* _Task to complete_
Your task is to give the listing below back word for word, pictures excluded.

BEGIN Data section

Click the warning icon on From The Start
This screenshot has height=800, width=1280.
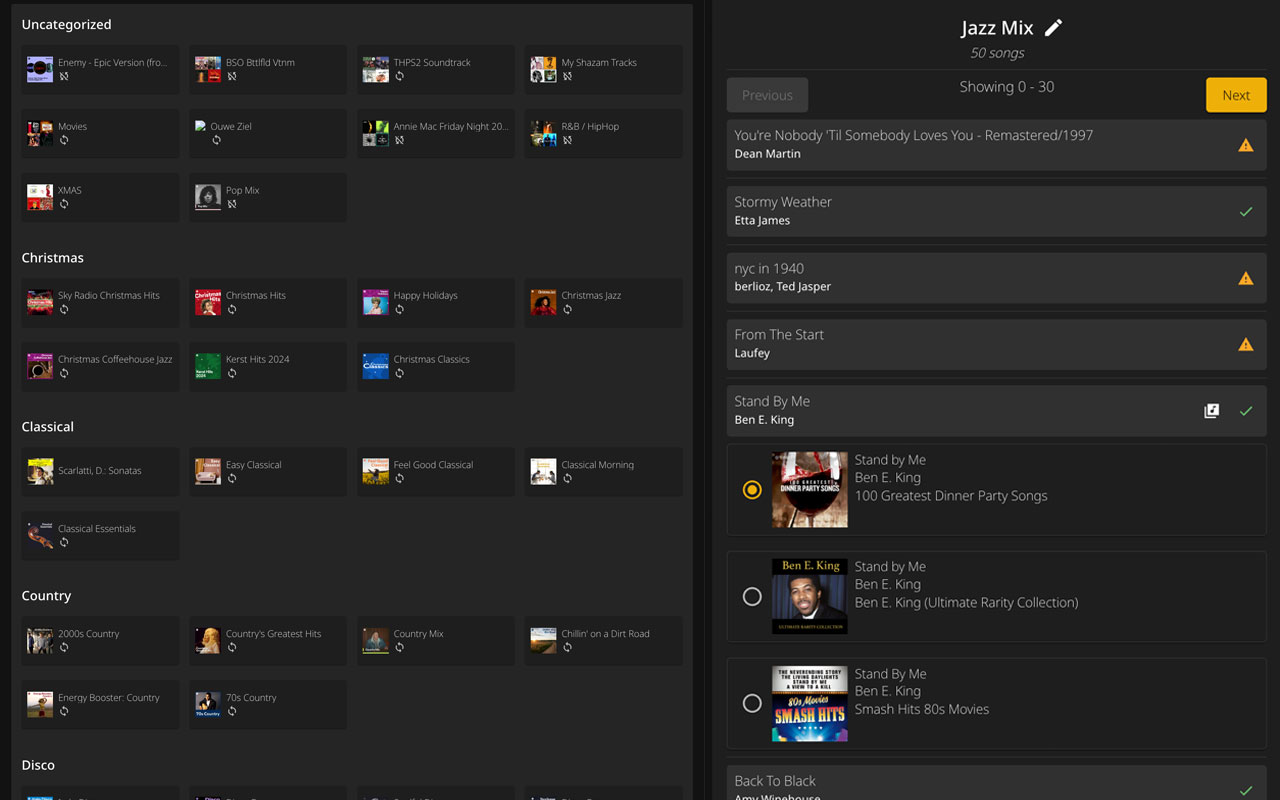pyautogui.click(x=1246, y=344)
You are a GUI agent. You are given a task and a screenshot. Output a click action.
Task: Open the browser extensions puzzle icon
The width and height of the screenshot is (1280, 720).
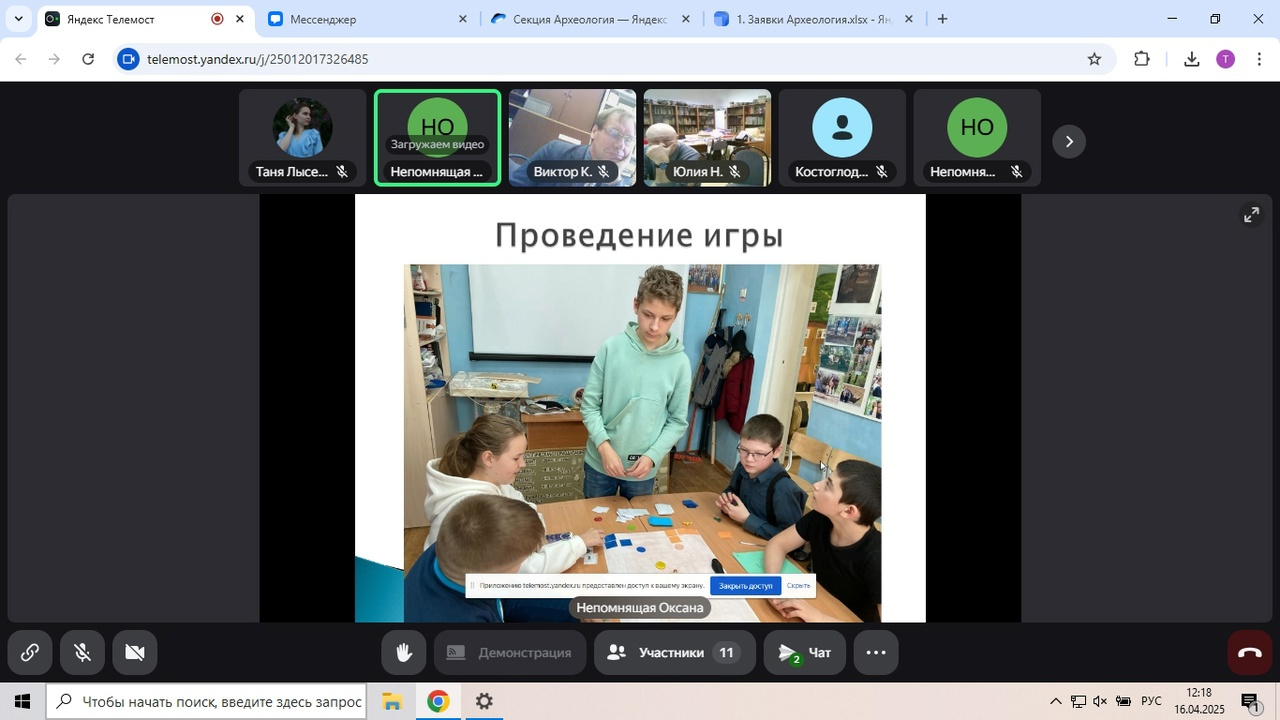pos(1142,59)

END Data section

* _Response_
Click the warning icon on From The Start
This screenshot has height=800, width=1280.
pyautogui.click(x=1246, y=344)
You are a GUI agent. You are given a task and a screenshot. Output a click action.
Task: Open the browser extensions puzzle icon
The width and height of the screenshot is (1280, 720).
pos(1142,59)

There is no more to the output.